Rural white democrats lost a lot of power when FDR was elected. He won his election by aligning with the "wets" in the party - who were urban and non-Protestant, largely. Italians, Irish, etc. had created political power blocs.

FDR included African-Americans in New Deal jobs projects and the white rural Democrats didn't like that, but segregation was still in place, so their economic populism was stronger than their racism.

WWII saw many African-American men fight for this nation. This created a conscience in many white males who served alongside - including Eisenhower. Eisenhower sent National Guard troops to Arkansas to enforce laws against segregation.

While Democrats and Republicans told African-Americans to "be patient" and not rock the boat too much in their insistence on the nation honoring the Constitutional protection of equal rights, it was a Democrat who passed the Civil Rights Act - and part of the reason it was passed is because Kennedy was assassinated and Johnson appealed to Congress based upon Kennedy's legacy as a supporter.

The next presidential election saw a majority of whites in the south in support of segregationist George Wallace. He won almost every state's electoral college votes in the deep south.

That's when Kevin Phillips helped Nixon to develop "the southern strategy" that was a direct Republican appeal to racists in the south to win their electoral college votes.

And the racists in the south have carried the south for the Republican Party ever since.

 

geek tragedy

(68,868 posts)
16. 1960s. When LBJ and Northern Democrats pushed through
Fri Jun 14, 2013, 11:28 AM
Jun 2013

the Civil Rights Act, Southern Democrats started defecting to the GOP en masse.

There's a reason why the slave states of 150 years ago are today's red states.

RainDog

(28,784 posts)
17. Here's how Republican strategist Lee Atwater explained it
Fri Jun 14, 2013, 12:10 PM
Jun 2013

Atwater:

You start out in 1954 by saying, "Nigger, nigger, nigger." By 1968 you can't say "nigger" — that hurts you. Backfires. So you say stuff like forced busing, states' rights and all that stuff. You're getting so abstract now [that] you're talking about cutting taxes, and all these things you're talking about are totally economic things and a byproduct of them is [that] blacks get hurt worse than whites. And subconsciously maybe that is part of it. I'm not saying that. But I'm saying that if it is getting that abstract, and that coded, that we are doing away with the racial problem one way or the other. You follow me — because obviously sitting around saying, "We want to cut this," is much more abstract than even the busing thing, and a hell of a lot more abstract than "Nigger, nigger."

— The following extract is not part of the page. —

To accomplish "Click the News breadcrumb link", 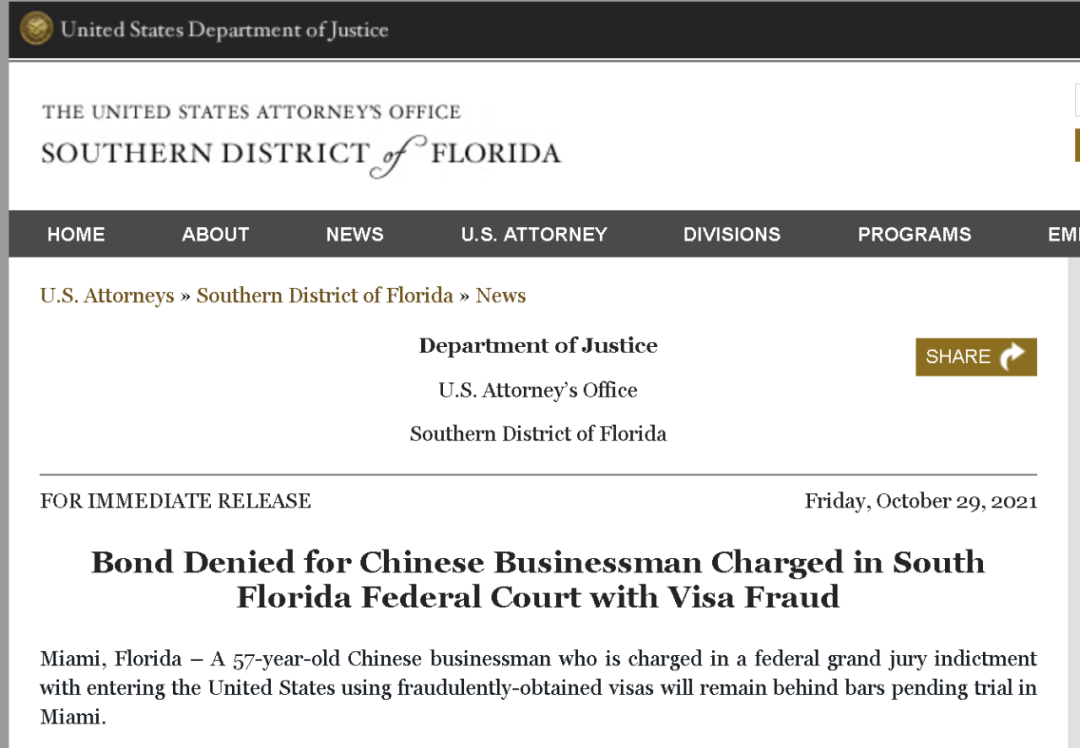I will (501, 296).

But the reality is that the Republican Party is still saying what they said in 1954, just pretending they're not saying that same thing, over and over and over.

Kevin Phillips now notes that the Republican Party has now been taken over by the Religious Right. So, basically, the story in America is that southern white protestant fundamentalists comprise the largest racist political faction in this nation.

Phillips also now notes that neither party represents the middle class (not to mention the poor.) Both parties are now aligned to protect the interests of the wealthy. We've seen this during the last two Democratic presidencies.

The difference between the two parties now lies in "culture war" issues - i.e. the issues of the religious right that are reactions to equal rights for females, blacks, gays, and non-religious or "other" religious believers.